There are many factors that play into this question. I have taken several Operating Under the Influence (OUI) cases to trial and have some insight on the issue. I would suggest that you don’t take the test. I’ll explain why and what some of the consequences that may weigh into this are. The Police are very good at highlighting the consequences but don’t always believe them. They didn’t go to law school.

Let’s say that you are pulled over for the first time. The officer approaches your driver side window and asks for your license and registration. As you fumble through paperwork to find it, the officer is already thinking that you’re drunk. The more likely reason is that, like most of us, your registration is under a ton of paperwork in your glove compartment and your license is stuck to the leather in your wallet. Maybe that night, you were out to dinner with family and had a couple of drinks. The odor of alcohol is not an indication of how much was consumed but at that point the officer might ask if you were drinking and how much you had. You don’t have to answer either question and you shouldn’t. He will then ask you to step from the vehicle, which you do not have to do either, but he or she will likely place you under arrest right then and there; which is fine because you’ll probably be arrested regardless. But let’s say you step from the vehicle when asked. The cop will be taking note of anything you do that might raise a flag in their mind. Using the car for support, losing balance, slow or awkward movements. The officer will then ask you to perform some mental and physical tests that help them to determine that you are under the influence. These tests are designed to make you fail but that is another argument for another blog.

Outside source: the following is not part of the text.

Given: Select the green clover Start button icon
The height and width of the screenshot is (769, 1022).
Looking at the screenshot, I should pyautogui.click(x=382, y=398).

Skipping forward to you being booked at the police station. The officer will “ask” you to take the breath test. There are a few things you should know. If your test result shows a content of 0.08 or greater, you are over the legal limit. If you take the test and pass meaning you are under that limit, your license is returned. If you fail, you lose your license for thirty days. If you refuse, Melanie’s law, which was signed in 2005, is invoked and the RMV suspends your license for 180 days.

So why would an attorney suggest not taking the test? By taking the test, you run the risk of failing. So unless you didn’t consume any alcohol, don’t take the test. If you are over a .08, it makes your case a heck of a lot harder to prove in court. If you refuse and lose your license for 180 days, assuming your attorney is successful, you are eligible to get it back and your record is clean so if this happens again, you are still treated as if it were your first offense. The penalties are a lot stiffer with each offense. If your case is disposed of with a favorable settlement or verdict prior to the 180 day loss, your attorney may file a motion to have it restored and/or you may be eligible for a hardship license.

I am not condoning drinking and driving but it is not illegal to consume alcohol prior to driving. It is illegal to operate while under the influence. This kind of offense can and does happen to anyone so speak with an experienced and competent attorney right away. Think quick, call Nick! (978) 987-6163.

Monday, January 25, 2016

A "green sheet" or a defendant-capped plea


When a defendant pleads guilty or admits that there are sufficient facts that could determine their guilt, their lawyers will often conference with the prosecutor to come up with a sentence that all parties agree to. Sometimes there are differences between what the defense and the prosecution thinks is an appropriate sentence.

A defendant may then take forward their terms and the prosecution’s terms for the judge to consider and hear arguments on. The judge may then agree with the defendant, the prosecutor or he may “split the baby” and find somewhere in between. A defendant-capped plea means that the decision does not bind the defendant if the judge agrees with the prosecutor or if the judge’s terms are not agreeable. The terms are capped at what the defendant wants. If the defendant does not wish to continue with his plea, he or she can take it back and move toward a trial. Defense counsel should request that in the event of trial, a different judge hear the matter.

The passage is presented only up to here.